April 29, 2011|By CALEB CALHOUN | caleb.calhoun@herald-mail.com
  • Members of the Funkstown Volunteer Fire Co. show South Hagerstown High School students how difficult it can be to pull people out of a car that has been involved in an accident. The demonstration took place at a Prom Promise event Friday at South High.
By Caleb Calhoun/Mobile Reporter

HAGERSTOWN — The day before South Hagerstown High School’s prom, students on Friday attended a Prom Promise event in the school parking lot.

Cpl. Lease of the Maryland State Police in Hagerstown warned the students that no one is immune from being an accident victim.

“Kids need to realize how serious the privilege of driving a car is,” said Lease, who would not provide his first name. “You literally have a missile in your hands at a certain speed when you drive a car that could take the life of anyone that’s innocent.”

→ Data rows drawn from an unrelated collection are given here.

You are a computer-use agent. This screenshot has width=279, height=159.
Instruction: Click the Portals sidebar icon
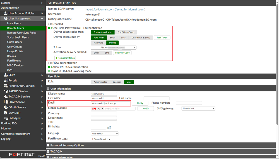pos(6,80)
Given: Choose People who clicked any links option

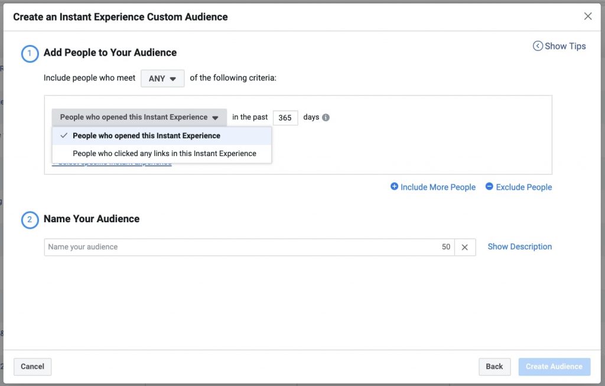Looking at the screenshot, I should click(x=164, y=154).
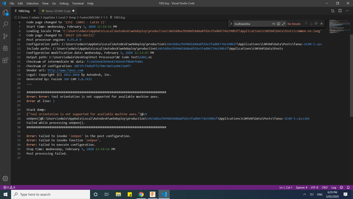Click the Split Editor Right icon

point(340,11)
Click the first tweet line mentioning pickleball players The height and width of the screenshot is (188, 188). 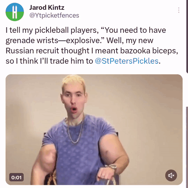[86, 30]
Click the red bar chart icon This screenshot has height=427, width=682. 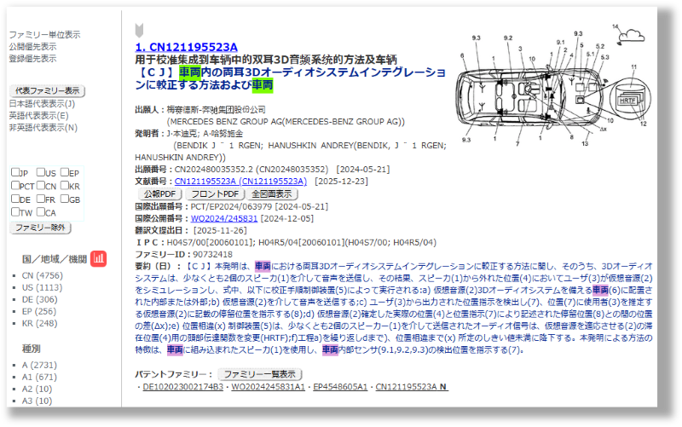click(x=99, y=258)
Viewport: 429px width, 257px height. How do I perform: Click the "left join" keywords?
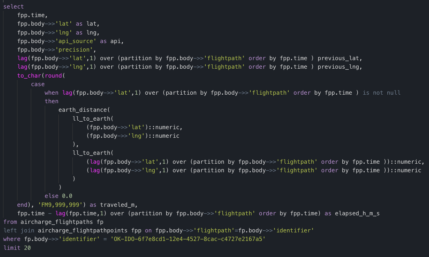tap(19, 230)
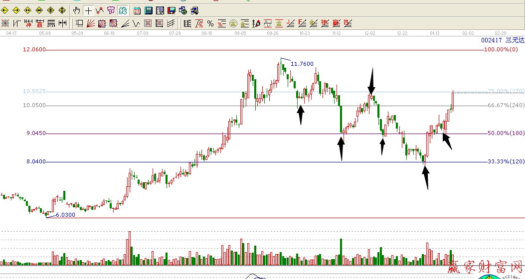Click the plain black percent symbol tool
The image size is (525, 279).
[x=210, y=23]
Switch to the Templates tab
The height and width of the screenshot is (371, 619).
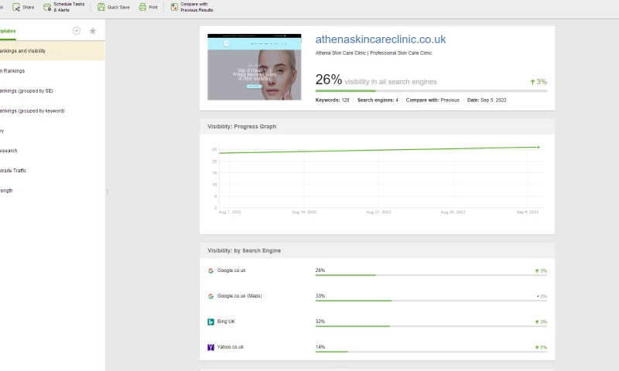[x=8, y=31]
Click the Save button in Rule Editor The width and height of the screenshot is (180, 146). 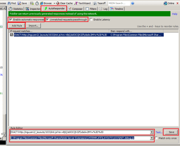(x=171, y=132)
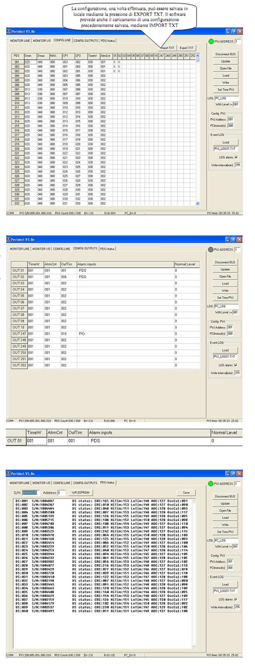This screenshot has height=667, width=255.
Task: Click Save in the PDS/status tab
Action: (186, 493)
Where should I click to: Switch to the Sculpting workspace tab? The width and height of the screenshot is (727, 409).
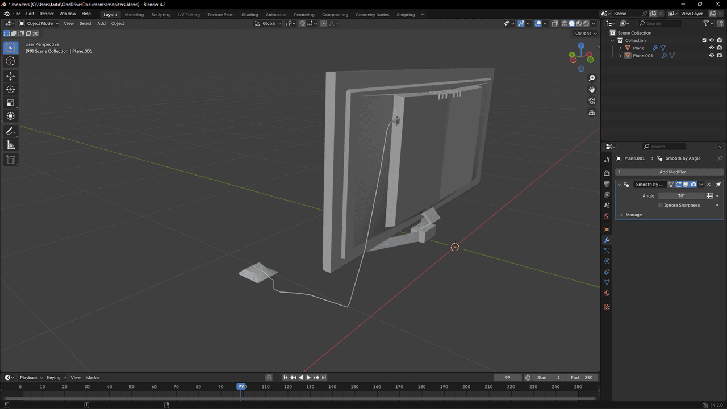161,15
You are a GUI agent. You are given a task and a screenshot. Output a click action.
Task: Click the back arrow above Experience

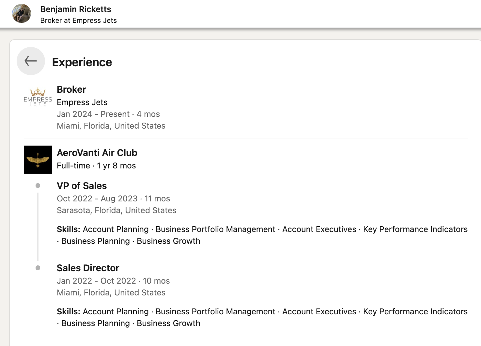(x=31, y=61)
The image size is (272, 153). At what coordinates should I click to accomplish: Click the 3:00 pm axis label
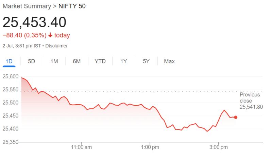(218, 148)
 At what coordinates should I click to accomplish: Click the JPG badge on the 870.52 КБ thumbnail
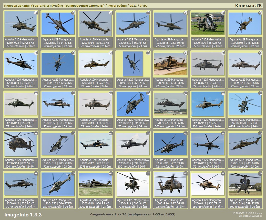(36, 133)
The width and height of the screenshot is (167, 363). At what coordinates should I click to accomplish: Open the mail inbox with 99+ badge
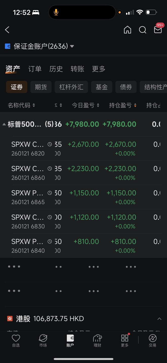[x=158, y=29]
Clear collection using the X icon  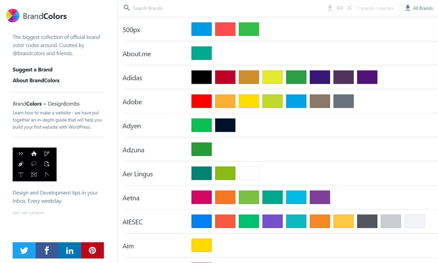[349, 7]
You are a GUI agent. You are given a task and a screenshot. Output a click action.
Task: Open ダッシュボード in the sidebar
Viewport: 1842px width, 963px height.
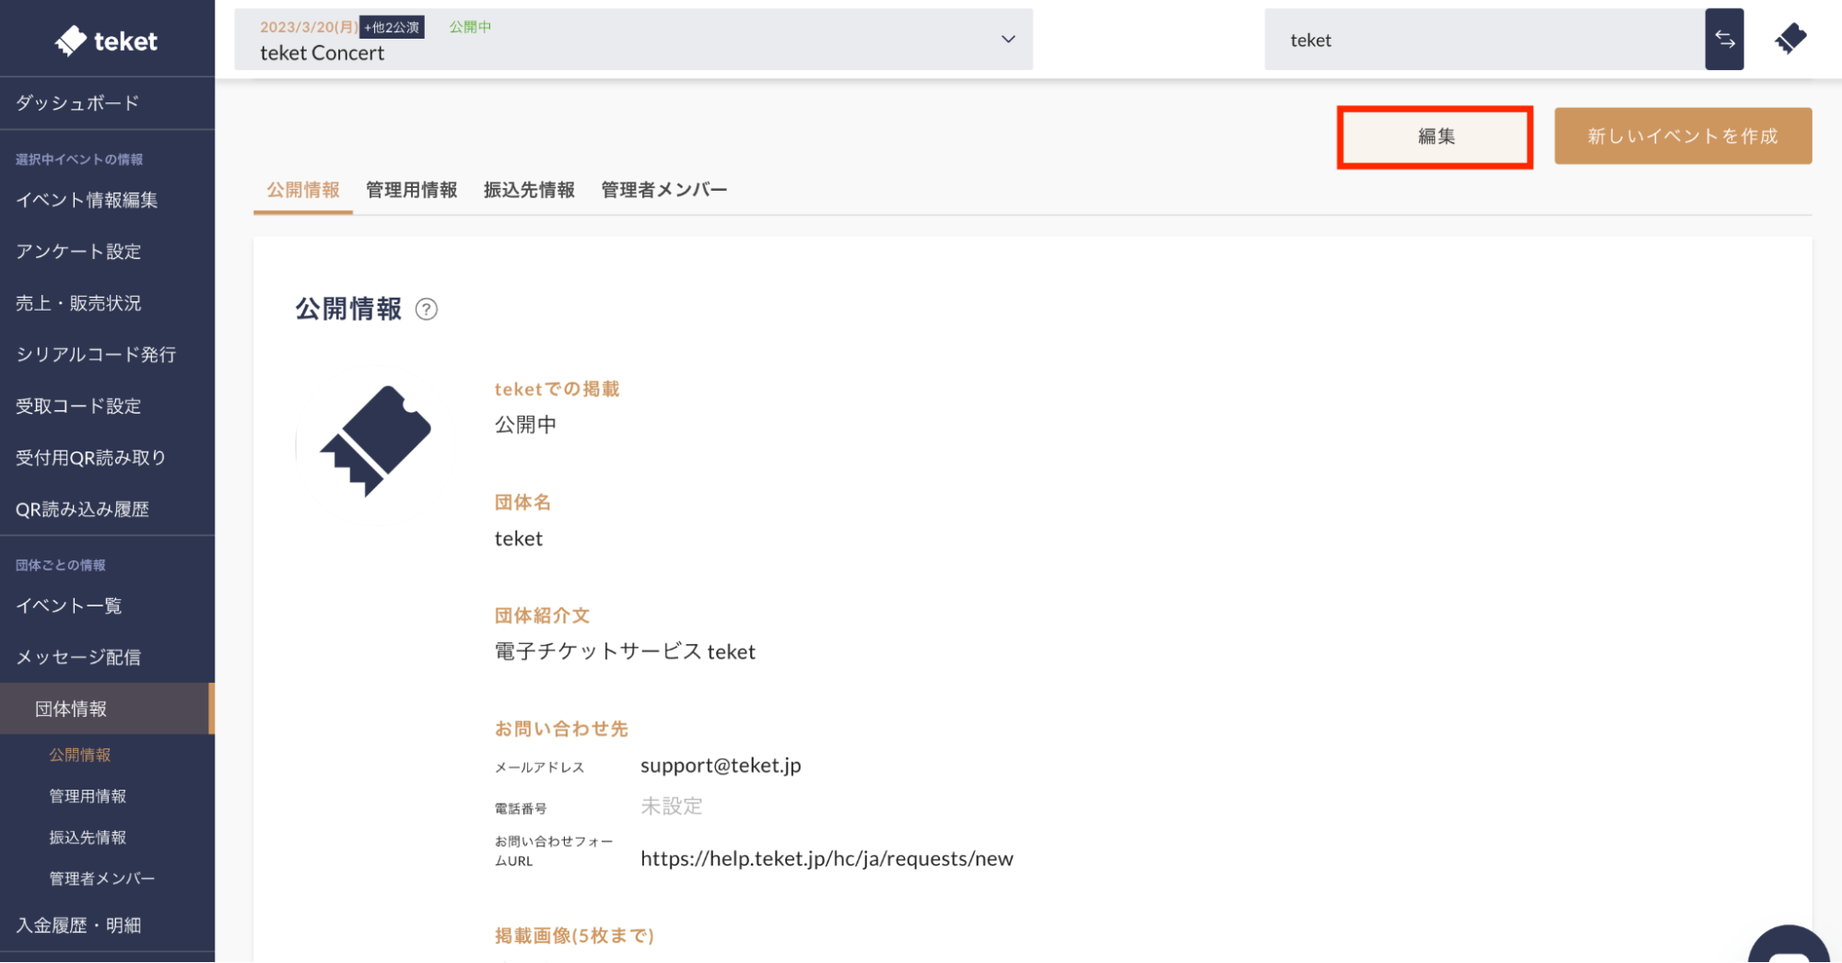(77, 103)
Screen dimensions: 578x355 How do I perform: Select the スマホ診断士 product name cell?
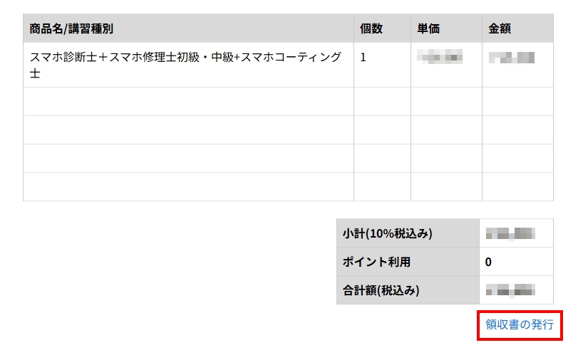click(185, 64)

The Prom Promise program, adopted by schools across the country, has students sign pledges not to drink or do drugs on prom night. South Hagerstown High put together a skit showing what it’s like for police officers and firefighters to deal with a serious wreck caused by a drunken driver.

“Hopefully people will be affected by what they saw and it will help them make smart decisions when they are put in certain situations,” Lease said.

During the skit, four high school students were in one car, and two were in another one. One person pretended to be thrown from the vehicle and killed in a wreck. Two others were put in ambulances, and one was airlifted by a helicopter. The people involved also showed the students how hard it can be to pull people from a car that has crashed.

Kirstie Wooten, 17, a senior at South High, was in the skit. She said skits can have a huge impact on students.

“This will show that these things can really happen” she said. “It’s not a joke, and it’s not funny. It’s something that can seriously happen if you decide to drink and drive.”

The Maryland State Police in Hagerstown, a captain of the Funkstown Volunteer Fire Co., Community Rescue Service, and Engine 5 from the Hagerstown Fire Department participated in the event.

“We want to drive the message home that drinking and driving doesn’t pay,” said Jerry Keplinger, Funkstown Volunteer Fire Co. captain. “We try to raise awareness to that issue.”

Prom Promise doesn’t always include a skit. It can have a motivational speaker or a contest. The main goal is to get the students involved to sign the pledge.

The event was started by Nationwide Auto Insurance in 1990, according to its website. It teamed up with Mothers Against Drunk Driving (MADD) in 2005 to create another underage drinking prevention program called THINK.